Extract
+===+

A few decades ago, there was a much better banana widely available. It's called the Gros Michel and those in the know say they are bigger, tastier and creamier than the bananas in the shops today.

They're still around, but they're almost impossible to find. The Cavendish, the type of banana you're probably most familiar with, only became the dominant banana around the 1950s when an infection of Panama disease basically wiped out the world's supply of Gros Michel. The more disease-resistant Cavendish now make up nearly the entire world market of bananas, and 95 percent of Australia's supply.

"When Panama disease wiped out the Gros Michel, we found out the Cavendish grew well and we jumped on board," said Steve Lavis from Mission Beach Tissue Culture, a laboratory and nursery for banana propogation.

The Queensland Department of Agriculture was growing a patch of Gros Michel bananas in a study on the deadly Tropical Race 4 or TR4 disease, a mutated version of Panama disease, but there is little commercial supply. "Gros Michel are still around in Australia, but I’m not interested in it. It's never going to be commercially any good for me, because there’s this disease. There’s no cure and no alternative or treatment, chemically or mechanically," Lavis told ten daily.

People like Lavis, who work with the genetics of food, are trying to provide plants that are free from disease. "I've been dealing with TR4 since 1997. We didn't really have to deal with it in our major growing area until 2015. It's been moving around Asia, it has wrecked the Chinese banana industry. It hitched a ride to Australia through Indonesia, now it's in Mauritius and it will get to central America.”

"It’s spreading rapidly. We’ve lost the Gros Michel already, the Cavendish could be the next, so we’re trying to desperately breed a version resistant to the disease."

+===+

Task directions
In the banana text, what percentage of Australia's banana supply do Cavendish bananas make up?

Records shown
+===+

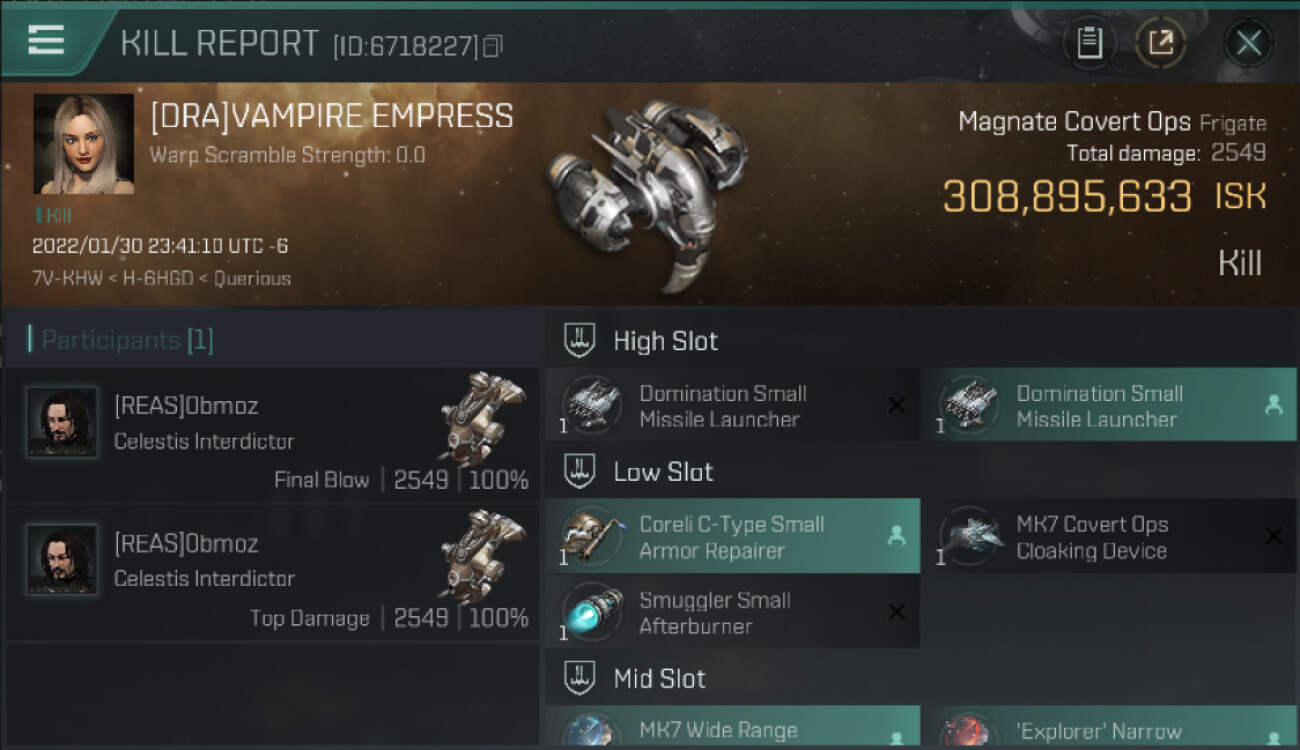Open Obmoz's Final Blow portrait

+===+

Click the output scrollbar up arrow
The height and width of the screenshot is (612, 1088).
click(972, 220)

+===+

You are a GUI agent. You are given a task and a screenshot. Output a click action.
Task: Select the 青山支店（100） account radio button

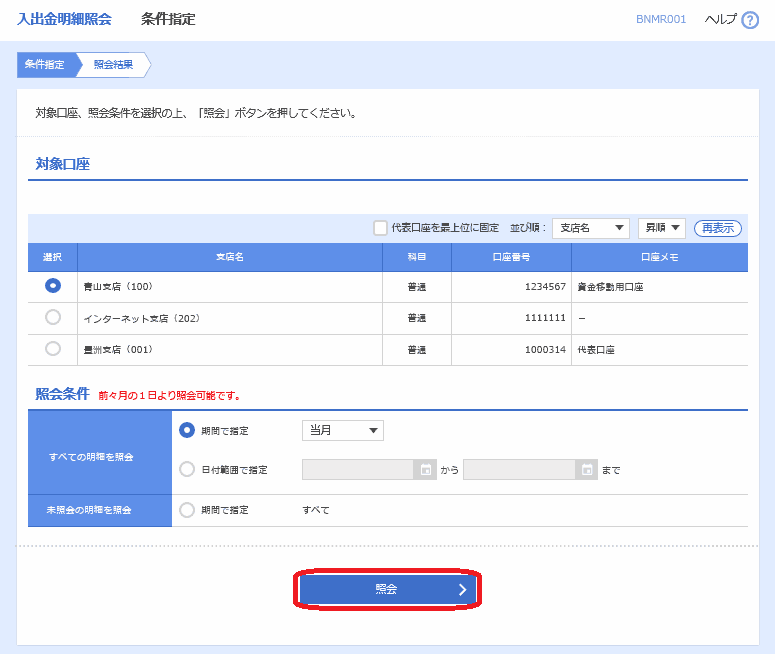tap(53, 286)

+===+

Answer to this exercise
95 percent